TEXT BLOCK:
- Opening Delimiter -

Open Call “Science Inspires Art: Food”

New York Hall of Science

Entry Deadline: Jun. 20

47-01 111th Street
Queens, NY 11368-2950
(505) 990-0781

http://www.asci.org/artikel1477.html

NEW ENTRY DEADLINE…
This international competition exhibition seeks your aesthetic speculations and cultural interventions on the topic of FOOD; from the historical record to molecular gastronomy, food safety and seed security, new food production systems, food waste, and your backyard! We’d like images of your original art executed in any media (including animation or video stills).

The negative effects of climate change (rising sea levels and global temperatures, droughts, flooding, and extreme weather events) are challenging the sustainability and wisdom of our current agriculture and meat production systems. FOOD has become the central focus of an urgent global debate on how to feed our planet’s projected 9-billion people by 2050 (World Health Organization) without increasing our greenhouse gas footprint.

We are increasingly aware of where our food comes from, how it is produced, and how it gets from farm to table. We judiciously read labels sleuthing for GMO ingredients, we try to “buy local” to reduce transportation greenhouse gases, and if we can afford it, we buy organic to reduce exposure to toxic fertilizers and pesticides, some of which are known carcinogens. We even adjusted to bringing reusable shopping bags to the market to reduce single-use plastics pollution.

- Closing Delimiter -

ASSIGNMENT:
Reproduce the open call text above word for word, in full.

INFORMATION SUPPLIED:

- Opening Delimiter -

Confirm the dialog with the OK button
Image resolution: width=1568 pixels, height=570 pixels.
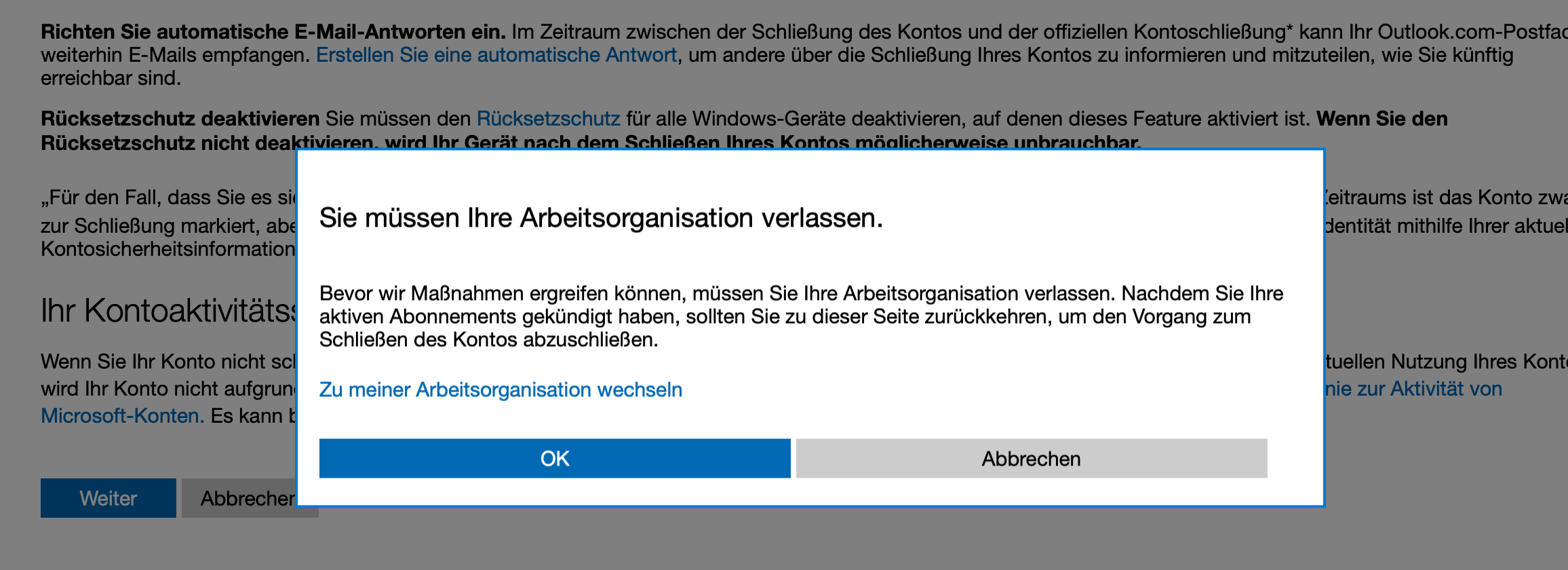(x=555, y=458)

- Closing Delimiter -
- Opening Delimiter -

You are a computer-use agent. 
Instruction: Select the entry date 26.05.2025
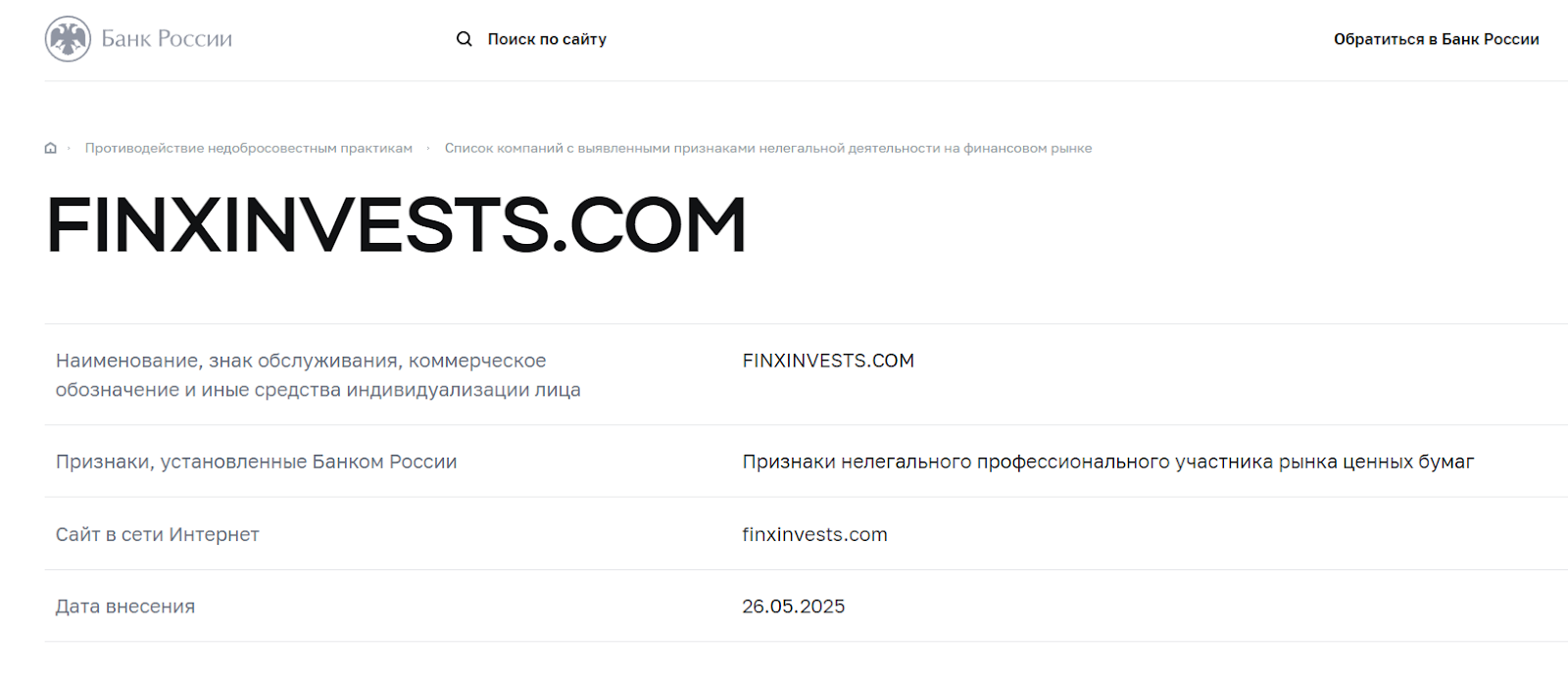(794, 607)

- Closing Delimiter -
- Opening Delimiter -

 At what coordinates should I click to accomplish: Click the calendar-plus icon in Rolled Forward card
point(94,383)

- Closing Delimiter -

TASK SOLUTION:
Open Call “Science Inspires Art: Food”

New York Hall of Science

Entry Deadline: Jun. 20

47-01 111th Street
Queens, NY 11368-2950
(505) 990-0781

http://www.asci.org/artikel1477.html

NEW ENTRY DEADLINE…
This international competition exhibition seeks your aesthetic speculations and cultural interventions on the topic of FOOD; from the historical record to molecular gastronomy, food safety and seed security, new food production systems, food waste, and your backyard! We’d like images of your original art executed in any media (including animation or video stills).

The negative effects of climate change (rising sea levels and global temperatures, droughts, flooding, and extreme weather events) are challenging the sustainability and wisdom of our current agriculture and meat production systems. FOOD has become the central focus of an urgent global debate on how to feed our planet’s projected 9-billion people by 2050 (World Health Organization) without increasing our greenhouse gas footprint.

We are increasingly aware of where our food comes from, how it is produced, and how it gets from farm to table. We judiciously read labels sleuthing for GMO ingredients, we try to “buy local” to reduce transportation greenhouse gases, and if we can afford it, we buy organic to reduce exposure to toxic fertilizers and pesticides, some of which are known carcinogens. We even adjusted to bringing reusable shopping bags to the market to reduce single-use plastics pollution.